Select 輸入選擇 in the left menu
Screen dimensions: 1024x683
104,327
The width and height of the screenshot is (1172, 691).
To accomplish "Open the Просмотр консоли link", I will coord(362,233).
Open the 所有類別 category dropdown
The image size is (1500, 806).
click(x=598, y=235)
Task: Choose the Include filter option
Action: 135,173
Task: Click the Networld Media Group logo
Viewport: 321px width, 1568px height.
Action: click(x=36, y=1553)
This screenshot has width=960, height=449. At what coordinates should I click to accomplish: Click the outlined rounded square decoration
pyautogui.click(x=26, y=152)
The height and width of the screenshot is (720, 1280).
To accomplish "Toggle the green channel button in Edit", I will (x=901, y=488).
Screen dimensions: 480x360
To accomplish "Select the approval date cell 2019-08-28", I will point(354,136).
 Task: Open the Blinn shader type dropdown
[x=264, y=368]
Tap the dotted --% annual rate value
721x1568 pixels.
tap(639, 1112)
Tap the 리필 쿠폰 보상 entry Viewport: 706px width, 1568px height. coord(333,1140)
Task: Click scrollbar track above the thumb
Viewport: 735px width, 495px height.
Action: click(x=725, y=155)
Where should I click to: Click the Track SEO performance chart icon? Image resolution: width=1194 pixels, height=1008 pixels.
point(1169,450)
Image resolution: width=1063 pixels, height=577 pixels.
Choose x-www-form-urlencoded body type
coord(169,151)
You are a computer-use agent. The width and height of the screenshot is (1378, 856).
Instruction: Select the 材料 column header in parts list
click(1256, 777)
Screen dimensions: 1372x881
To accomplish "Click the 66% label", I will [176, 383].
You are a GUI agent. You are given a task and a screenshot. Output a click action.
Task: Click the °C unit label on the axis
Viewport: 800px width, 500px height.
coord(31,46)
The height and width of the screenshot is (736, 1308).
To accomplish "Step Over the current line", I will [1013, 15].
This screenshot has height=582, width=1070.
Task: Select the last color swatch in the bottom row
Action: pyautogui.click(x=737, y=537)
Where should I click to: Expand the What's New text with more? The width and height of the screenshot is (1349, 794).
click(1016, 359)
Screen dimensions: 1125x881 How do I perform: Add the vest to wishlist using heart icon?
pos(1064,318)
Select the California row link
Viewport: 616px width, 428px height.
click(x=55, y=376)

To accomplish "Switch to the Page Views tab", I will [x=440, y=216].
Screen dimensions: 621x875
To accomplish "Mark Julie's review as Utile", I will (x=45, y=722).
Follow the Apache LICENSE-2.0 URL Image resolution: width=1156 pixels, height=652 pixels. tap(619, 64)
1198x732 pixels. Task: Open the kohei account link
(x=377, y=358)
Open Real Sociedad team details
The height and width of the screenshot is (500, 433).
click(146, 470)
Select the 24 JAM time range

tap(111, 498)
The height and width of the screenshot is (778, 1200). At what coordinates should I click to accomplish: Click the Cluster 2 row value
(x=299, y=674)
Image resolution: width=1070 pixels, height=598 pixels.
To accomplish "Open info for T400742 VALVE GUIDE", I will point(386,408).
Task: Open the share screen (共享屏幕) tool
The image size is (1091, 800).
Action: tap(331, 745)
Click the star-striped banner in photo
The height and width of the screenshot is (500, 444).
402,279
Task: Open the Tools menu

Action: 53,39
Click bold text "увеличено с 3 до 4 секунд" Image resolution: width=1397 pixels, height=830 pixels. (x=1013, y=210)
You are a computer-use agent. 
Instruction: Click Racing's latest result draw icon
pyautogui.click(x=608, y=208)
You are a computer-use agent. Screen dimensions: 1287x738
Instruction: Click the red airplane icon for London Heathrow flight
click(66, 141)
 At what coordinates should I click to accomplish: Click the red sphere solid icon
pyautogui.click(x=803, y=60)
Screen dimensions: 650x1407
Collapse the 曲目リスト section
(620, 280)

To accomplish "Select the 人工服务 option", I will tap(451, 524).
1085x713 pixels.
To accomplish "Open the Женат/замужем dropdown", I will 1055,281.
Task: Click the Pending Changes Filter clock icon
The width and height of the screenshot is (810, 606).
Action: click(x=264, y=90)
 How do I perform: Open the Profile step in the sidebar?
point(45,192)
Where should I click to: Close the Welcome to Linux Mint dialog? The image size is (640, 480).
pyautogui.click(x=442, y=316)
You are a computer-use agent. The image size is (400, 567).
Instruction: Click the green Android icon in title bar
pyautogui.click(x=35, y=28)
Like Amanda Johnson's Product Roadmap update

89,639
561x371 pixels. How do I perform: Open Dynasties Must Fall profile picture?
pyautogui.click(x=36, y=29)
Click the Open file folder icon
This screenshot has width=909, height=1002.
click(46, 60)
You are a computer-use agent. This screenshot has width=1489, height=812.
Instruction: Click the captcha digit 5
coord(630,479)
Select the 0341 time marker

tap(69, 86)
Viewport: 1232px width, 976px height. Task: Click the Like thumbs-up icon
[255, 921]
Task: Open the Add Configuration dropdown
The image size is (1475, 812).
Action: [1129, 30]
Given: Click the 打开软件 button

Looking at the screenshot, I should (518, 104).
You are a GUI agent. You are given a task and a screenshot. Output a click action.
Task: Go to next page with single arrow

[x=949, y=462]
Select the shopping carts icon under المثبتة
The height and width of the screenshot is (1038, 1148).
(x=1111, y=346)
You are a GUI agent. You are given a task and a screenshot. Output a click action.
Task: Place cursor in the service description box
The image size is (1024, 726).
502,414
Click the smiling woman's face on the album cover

+++++

**EXERCISE GOAL:**
Exactly as written, output all of the entries.

**SOLUTION FOR THIS TASK:**
Select 輸入選擇 in the left menu
Screen dimensions: 1024x683
104,327
The width and height of the screenshot is (1172, 691).
To accomplish "Open the Просмотр консоли link", I will coord(362,233).
Open the 所有類別 category dropdown
The image size is (1500, 806).
click(x=598, y=235)
Task: Choose the Include filter option
Action: 135,173
Task: Click the Networld Media Group logo
Viewport: 321px width, 1568px height.
Action: click(x=36, y=1553)
This screenshot has width=960, height=449. At what coordinates should I click to accomplish: Click the outlined rounded square decoration
pyautogui.click(x=26, y=152)
The height and width of the screenshot is (720, 1280).
To accomplish "Toggle the green channel button in Edit", I will (x=901, y=488).
Screen dimensions: 480x360
To accomplish "Select the approval date cell 2019-08-28", I will point(354,136).
 Task: Open the Blinn shader type dropdown
[x=264, y=368]
Tap the dotted --% annual rate value
721x1568 pixels.
tap(639, 1112)
Tap the 리필 쿠폰 보상 entry Viewport: 706px width, 1568px height. coord(333,1140)
Task: Click scrollbar track above the thumb
Viewport: 735px width, 495px height.
Action: click(x=725, y=155)
Where should I click to: Click the Track SEO performance chart icon? Image resolution: width=1194 pixels, height=1008 pixels.
point(1169,450)
Image resolution: width=1063 pixels, height=577 pixels.
Choose x-www-form-urlencoded body type
coord(169,151)
You are a computer-use agent. The width and height of the screenshot is (1378, 856).
Instruction: Select the 材料 column header in parts list
click(1256, 777)
Screen dimensions: 1372x881
To accomplish "Click the 66% label", I will [176, 383].
You are a GUI agent. You are given a task and a screenshot. Output a click action.
Task: Click the °C unit label on the axis
Viewport: 800px width, 500px height.
coord(31,46)
The height and width of the screenshot is (736, 1308).
To accomplish "Step Over the current line", I will [1013, 15].
This screenshot has height=582, width=1070.
Task: Select the last color swatch in the bottom row
Action: pyautogui.click(x=737, y=537)
Where should I click to: Expand the What's New text with more? The width and height of the screenshot is (1349, 794).
click(1016, 359)
Screen dimensions: 1125x881 How do I perform: Add the vest to wishlist using heart icon?
pos(1064,318)
Select the California row link
Viewport: 616px width, 428px height.
click(x=55, y=376)

To accomplish "Switch to the Page Views tab", I will [x=440, y=216].
Screen dimensions: 621x875
To accomplish "Mark Julie's review as Utile", I will (x=45, y=722).
Follow the Apache LICENSE-2.0 URL Image resolution: width=1156 pixels, height=652 pixels. tap(619, 64)
1198x732 pixels. Task: Open the kohei account link
(x=377, y=358)
Open Real Sociedad team details
The height and width of the screenshot is (500, 433).
click(146, 470)
Select the 24 JAM time range

tap(111, 498)
The height and width of the screenshot is (778, 1200). At what coordinates should I click to accomplish: Click the Cluster 2 row value
(x=299, y=674)
Image resolution: width=1070 pixels, height=598 pixels.
To accomplish "Open info for T400742 VALVE GUIDE", I will point(386,408).
Task: Open the share screen (共享屏幕) tool
The image size is (1091, 800).
Action: tap(331, 745)
Click the star-striped banner in photo
The height and width of the screenshot is (500, 444).
402,279
Task: Open the Tools menu

Action: 53,39
Click bold text "увеличено с 3 до 4 секунд" Image resolution: width=1397 pixels, height=830 pixels. (x=1013, y=210)
You are a computer-use agent. 
Instruction: Click Racing's latest result draw icon
pyautogui.click(x=608, y=208)
You are a computer-use agent. Screen dimensions: 1287x738
Instruction: Click the red airplane icon for London Heathrow flight
click(66, 141)
 At what coordinates should I click to accomplish: Click the red sphere solid icon
pyautogui.click(x=803, y=60)
Screen dimensions: 650x1407
Collapse the 曲目リスト section
(620, 280)

To accomplish "Select the 人工服务 option", I will tap(451, 524).
1085x713 pixels.
To accomplish "Open the Женат/замужем dropdown", I will 1055,281.
Task: Click the Pending Changes Filter clock icon
The width and height of the screenshot is (810, 606).
Action: click(x=264, y=90)
 How do I perform: Open the Profile step in the sidebar?
point(45,192)
Where should I click to: Close the Welcome to Linux Mint dialog? The image size is (640, 480).
pyautogui.click(x=442, y=316)
You are a computer-use agent. The image size is (400, 567).
Instruction: Click the green Android icon in title bar
pyautogui.click(x=35, y=28)
Like Amanda Johnson's Product Roadmap update

89,639
561x371 pixels. How do I perform: Open Dynasties Must Fall profile picture?
pyautogui.click(x=36, y=29)
Click the Open file folder icon
This screenshot has width=909, height=1002.
click(46, 60)
You are a computer-use agent. This screenshot has width=1489, height=812.
Instruction: Click the captcha digit 5
coord(630,479)
Select the 0341 time marker

tap(69, 86)
Viewport: 1232px width, 976px height. Task: Click the Like thumbs-up icon
[255, 921]
Task: Open the Add Configuration dropdown
The image size is (1475, 812).
Action: [1129, 30]
Given: Click the 打开软件 button

Looking at the screenshot, I should (518, 104).
You are a GUI agent. You are given a task and a screenshot. Output a click action.
Task: Go to next page with single arrow

[x=949, y=462]
Select the shopping carts icon under المثبتة
The height and width of the screenshot is (1038, 1148).
(x=1111, y=346)
You are a GUI agent. You are given a task and a screenshot. Output a click action.
Task: Place cursor in the service description box
The image size is (1024, 726).
502,414
Click the smiling woman's face on the album cover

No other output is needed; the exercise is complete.